Myriad believers of the Christian foundation of America point to the Pilgrims at Plymouth Bay or the Puritans of the Massachusetts Bay Colony's bible commonwealth as proof that the first European settlers did maintain a Christian outlook. In reality, however, only a few of the original colonies shared the spread of Christianity as a reason for establishment. On the other hand, Europeans founded Jamestown for its promise of gold and tobacco, the Carolinas for sugar and rice, Georgia for a buffer colony to protect the English colonists against the vengeful Spaniards of Florida and the hostile French of Louisiana, New York for fur and fishing, New Jersey for grain, and Delaware for its rich fur trade.

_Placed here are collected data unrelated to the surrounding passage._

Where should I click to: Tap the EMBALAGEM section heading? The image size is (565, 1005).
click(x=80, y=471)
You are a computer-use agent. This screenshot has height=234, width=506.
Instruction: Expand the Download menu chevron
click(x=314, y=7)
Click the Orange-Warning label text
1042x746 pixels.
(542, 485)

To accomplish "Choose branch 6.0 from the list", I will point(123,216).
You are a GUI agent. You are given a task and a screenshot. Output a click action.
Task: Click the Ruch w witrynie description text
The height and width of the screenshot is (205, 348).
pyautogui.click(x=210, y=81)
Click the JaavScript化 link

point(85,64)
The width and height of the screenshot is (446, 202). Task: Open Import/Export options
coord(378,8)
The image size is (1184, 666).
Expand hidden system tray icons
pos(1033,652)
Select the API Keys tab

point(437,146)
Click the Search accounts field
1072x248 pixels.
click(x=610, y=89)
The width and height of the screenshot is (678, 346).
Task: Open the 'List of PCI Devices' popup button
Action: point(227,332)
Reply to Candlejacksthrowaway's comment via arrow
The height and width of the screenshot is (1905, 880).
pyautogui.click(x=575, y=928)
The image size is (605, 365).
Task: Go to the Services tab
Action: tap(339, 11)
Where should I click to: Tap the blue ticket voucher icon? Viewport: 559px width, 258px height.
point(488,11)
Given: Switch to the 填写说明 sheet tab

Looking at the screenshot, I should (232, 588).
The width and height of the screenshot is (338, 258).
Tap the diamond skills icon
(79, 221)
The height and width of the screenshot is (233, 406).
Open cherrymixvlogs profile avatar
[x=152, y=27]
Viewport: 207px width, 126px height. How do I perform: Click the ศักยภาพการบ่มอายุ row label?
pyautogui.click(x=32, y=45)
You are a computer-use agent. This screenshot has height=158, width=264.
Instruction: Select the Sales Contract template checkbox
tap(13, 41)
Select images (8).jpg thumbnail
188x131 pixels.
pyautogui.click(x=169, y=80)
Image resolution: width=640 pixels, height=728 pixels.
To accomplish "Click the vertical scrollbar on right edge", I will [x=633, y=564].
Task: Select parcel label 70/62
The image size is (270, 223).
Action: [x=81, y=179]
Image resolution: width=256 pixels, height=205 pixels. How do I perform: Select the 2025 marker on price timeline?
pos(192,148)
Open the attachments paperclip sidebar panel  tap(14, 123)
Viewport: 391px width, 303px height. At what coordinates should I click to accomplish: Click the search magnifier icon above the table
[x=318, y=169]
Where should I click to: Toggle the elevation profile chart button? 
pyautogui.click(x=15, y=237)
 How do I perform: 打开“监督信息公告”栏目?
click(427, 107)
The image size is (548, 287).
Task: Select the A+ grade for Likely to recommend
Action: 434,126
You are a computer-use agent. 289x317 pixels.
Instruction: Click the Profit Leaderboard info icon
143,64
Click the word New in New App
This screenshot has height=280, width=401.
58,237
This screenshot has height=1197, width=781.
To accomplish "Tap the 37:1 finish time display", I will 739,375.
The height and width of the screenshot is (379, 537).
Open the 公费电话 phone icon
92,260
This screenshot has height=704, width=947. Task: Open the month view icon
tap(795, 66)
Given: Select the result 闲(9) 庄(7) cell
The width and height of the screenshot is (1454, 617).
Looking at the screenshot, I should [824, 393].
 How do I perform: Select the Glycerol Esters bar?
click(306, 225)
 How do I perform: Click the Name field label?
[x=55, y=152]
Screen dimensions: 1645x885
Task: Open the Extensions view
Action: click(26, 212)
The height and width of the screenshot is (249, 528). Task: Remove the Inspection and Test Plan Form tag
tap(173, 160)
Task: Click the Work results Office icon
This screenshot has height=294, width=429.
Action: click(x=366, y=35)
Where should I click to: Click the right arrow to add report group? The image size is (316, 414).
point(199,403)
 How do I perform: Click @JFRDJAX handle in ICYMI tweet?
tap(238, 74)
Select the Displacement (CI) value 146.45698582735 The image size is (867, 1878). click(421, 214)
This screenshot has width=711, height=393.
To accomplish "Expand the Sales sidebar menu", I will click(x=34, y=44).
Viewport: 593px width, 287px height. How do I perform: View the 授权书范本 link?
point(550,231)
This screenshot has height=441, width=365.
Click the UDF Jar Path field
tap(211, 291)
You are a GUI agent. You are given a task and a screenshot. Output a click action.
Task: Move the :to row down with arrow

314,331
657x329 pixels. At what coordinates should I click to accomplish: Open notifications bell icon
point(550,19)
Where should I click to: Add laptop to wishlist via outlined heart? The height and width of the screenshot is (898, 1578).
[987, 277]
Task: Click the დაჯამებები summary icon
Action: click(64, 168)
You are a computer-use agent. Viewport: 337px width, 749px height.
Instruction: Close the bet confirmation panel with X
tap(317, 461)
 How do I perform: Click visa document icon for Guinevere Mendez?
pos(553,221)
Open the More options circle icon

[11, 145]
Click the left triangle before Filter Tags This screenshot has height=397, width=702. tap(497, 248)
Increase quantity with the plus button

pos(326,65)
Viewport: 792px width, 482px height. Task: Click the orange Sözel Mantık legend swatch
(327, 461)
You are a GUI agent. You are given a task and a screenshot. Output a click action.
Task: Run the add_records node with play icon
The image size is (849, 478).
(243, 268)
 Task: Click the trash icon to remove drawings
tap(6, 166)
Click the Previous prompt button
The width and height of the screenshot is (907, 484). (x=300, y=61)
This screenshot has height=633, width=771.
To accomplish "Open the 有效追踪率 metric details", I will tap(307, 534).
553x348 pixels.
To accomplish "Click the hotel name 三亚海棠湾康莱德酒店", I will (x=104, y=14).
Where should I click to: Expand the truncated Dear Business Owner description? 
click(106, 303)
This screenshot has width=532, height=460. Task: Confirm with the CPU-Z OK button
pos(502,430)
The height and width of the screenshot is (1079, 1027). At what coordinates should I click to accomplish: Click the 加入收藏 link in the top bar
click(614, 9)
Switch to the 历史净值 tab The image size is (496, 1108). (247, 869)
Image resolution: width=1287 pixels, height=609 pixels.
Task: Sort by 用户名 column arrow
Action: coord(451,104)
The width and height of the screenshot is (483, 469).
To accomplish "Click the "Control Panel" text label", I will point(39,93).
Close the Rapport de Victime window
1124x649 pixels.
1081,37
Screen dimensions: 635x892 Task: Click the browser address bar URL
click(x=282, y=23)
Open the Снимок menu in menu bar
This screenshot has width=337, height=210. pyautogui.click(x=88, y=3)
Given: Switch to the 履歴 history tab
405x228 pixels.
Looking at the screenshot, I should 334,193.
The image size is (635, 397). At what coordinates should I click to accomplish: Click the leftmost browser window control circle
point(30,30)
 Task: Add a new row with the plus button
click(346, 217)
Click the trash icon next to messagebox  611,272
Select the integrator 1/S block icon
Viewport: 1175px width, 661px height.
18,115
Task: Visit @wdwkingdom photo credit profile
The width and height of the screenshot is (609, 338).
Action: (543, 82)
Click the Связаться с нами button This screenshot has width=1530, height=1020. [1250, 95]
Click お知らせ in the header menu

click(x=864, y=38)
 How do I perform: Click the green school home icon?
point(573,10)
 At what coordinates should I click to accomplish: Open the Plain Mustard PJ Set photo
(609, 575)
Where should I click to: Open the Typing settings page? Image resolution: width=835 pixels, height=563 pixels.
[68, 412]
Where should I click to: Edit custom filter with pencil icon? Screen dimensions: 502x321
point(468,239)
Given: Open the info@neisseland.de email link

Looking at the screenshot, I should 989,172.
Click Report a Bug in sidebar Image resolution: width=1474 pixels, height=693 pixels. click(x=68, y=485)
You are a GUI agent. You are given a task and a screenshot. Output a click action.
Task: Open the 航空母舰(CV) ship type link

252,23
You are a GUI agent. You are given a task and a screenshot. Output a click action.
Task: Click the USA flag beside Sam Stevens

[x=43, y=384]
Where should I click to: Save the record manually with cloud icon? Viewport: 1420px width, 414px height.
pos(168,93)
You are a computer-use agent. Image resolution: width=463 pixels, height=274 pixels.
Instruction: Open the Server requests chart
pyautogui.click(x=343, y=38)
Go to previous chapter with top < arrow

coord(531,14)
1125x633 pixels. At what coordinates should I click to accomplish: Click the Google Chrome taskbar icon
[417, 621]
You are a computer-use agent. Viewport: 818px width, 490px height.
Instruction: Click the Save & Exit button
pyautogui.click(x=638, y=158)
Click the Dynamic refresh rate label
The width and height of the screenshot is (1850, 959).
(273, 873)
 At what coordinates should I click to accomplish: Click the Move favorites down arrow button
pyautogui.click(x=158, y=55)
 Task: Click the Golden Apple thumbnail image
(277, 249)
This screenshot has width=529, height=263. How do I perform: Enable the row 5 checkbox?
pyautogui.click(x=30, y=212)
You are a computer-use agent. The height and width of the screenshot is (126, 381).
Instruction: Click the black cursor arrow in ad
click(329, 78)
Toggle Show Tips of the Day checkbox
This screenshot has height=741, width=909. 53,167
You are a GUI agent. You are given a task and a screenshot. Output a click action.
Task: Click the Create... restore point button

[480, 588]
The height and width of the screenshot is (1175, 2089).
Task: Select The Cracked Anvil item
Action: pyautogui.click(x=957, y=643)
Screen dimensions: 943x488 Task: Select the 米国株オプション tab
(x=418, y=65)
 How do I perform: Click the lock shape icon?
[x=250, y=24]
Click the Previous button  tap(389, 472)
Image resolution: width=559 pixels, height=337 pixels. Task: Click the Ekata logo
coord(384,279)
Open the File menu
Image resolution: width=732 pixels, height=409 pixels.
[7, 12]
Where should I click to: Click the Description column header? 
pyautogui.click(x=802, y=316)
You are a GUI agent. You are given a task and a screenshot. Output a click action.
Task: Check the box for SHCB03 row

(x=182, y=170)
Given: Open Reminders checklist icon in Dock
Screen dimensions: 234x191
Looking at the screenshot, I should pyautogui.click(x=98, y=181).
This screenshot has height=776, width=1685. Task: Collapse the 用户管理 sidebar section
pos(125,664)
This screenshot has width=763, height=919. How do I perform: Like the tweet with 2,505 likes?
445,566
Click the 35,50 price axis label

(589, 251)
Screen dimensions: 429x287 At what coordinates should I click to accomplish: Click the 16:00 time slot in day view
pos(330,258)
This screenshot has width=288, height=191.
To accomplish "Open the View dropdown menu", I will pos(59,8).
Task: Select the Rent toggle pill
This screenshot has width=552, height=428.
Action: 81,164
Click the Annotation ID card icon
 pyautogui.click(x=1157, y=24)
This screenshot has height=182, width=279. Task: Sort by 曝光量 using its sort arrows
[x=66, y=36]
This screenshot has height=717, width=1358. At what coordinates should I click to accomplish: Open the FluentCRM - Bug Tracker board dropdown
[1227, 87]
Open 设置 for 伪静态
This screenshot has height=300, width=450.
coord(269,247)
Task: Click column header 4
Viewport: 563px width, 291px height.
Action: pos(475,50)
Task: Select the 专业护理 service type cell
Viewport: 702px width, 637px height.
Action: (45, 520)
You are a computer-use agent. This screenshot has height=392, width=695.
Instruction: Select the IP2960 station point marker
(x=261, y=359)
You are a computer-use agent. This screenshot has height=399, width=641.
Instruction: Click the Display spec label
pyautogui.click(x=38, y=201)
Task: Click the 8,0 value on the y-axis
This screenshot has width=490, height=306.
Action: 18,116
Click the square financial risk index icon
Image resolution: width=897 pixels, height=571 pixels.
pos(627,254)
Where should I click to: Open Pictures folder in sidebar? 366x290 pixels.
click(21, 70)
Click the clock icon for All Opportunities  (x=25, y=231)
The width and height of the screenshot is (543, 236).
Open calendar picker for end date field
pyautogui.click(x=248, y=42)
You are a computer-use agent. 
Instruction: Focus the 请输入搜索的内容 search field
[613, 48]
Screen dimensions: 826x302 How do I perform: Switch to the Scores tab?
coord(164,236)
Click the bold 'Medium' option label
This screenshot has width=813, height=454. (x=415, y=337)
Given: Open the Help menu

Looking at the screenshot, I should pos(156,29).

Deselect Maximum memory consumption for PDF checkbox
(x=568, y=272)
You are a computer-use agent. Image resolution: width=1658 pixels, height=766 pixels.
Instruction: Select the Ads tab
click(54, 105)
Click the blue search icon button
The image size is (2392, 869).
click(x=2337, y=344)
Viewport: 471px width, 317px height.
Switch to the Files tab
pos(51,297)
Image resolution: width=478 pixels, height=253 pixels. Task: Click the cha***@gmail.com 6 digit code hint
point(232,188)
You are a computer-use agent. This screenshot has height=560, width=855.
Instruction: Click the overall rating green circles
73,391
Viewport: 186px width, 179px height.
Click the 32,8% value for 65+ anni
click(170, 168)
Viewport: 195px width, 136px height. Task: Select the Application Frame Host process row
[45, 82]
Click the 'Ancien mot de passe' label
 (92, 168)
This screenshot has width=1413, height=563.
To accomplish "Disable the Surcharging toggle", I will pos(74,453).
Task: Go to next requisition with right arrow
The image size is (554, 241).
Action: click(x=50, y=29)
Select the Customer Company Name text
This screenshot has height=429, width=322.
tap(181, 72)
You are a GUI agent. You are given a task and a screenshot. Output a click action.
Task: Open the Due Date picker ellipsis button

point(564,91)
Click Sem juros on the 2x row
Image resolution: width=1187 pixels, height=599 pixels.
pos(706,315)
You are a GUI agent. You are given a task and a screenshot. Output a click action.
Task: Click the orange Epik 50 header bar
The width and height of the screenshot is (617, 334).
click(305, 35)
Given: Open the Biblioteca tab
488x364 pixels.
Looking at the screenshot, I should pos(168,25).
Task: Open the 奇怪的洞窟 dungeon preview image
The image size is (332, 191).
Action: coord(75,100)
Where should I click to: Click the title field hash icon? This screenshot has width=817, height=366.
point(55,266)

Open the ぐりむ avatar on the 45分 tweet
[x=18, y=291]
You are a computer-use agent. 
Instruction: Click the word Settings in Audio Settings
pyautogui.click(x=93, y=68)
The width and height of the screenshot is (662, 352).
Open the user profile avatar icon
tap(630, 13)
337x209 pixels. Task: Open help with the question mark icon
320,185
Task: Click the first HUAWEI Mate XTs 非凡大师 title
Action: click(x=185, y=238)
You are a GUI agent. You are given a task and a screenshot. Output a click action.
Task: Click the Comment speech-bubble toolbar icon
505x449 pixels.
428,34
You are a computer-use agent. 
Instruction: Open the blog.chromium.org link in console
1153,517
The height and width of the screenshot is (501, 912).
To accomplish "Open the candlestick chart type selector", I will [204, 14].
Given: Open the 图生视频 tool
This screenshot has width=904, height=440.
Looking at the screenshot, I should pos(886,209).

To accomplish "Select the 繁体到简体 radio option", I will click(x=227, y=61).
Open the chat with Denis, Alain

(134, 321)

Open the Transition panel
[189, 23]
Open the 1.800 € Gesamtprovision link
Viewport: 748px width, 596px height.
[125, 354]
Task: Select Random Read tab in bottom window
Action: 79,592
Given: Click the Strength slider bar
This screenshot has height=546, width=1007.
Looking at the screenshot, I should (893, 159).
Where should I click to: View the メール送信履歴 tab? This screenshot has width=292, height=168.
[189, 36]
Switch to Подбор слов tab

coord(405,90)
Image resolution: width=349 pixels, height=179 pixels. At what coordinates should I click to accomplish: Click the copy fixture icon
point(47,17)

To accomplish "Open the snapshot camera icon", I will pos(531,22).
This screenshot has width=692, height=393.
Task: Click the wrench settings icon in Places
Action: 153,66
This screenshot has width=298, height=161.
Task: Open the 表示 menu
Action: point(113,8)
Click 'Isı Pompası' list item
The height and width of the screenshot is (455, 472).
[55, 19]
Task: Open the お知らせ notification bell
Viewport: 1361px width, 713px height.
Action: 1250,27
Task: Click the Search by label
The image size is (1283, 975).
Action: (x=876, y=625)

Thus, to purport that the original settlers founded a Christian America ignores the fact that the majority of the first thirteen colonies did not possess any religious, let alone Christian, purpose. Furthermore, the actual founding fathers of America did not even arrive until over a century later.
As for the founding fathers, proponents of a Christian America claim that the religious nature of the Declaration of Independence, such as its inclusion of the phrases "Nature's God," "Creator," and "Divine Providence," prove that the founders' intention for a Christian America did exist. On face value, these facts may seem to suggest a religious foundation of a Christian nature. However, analyzing this proposition within its proper socio-historical context of the American Revolution reveals a different truth.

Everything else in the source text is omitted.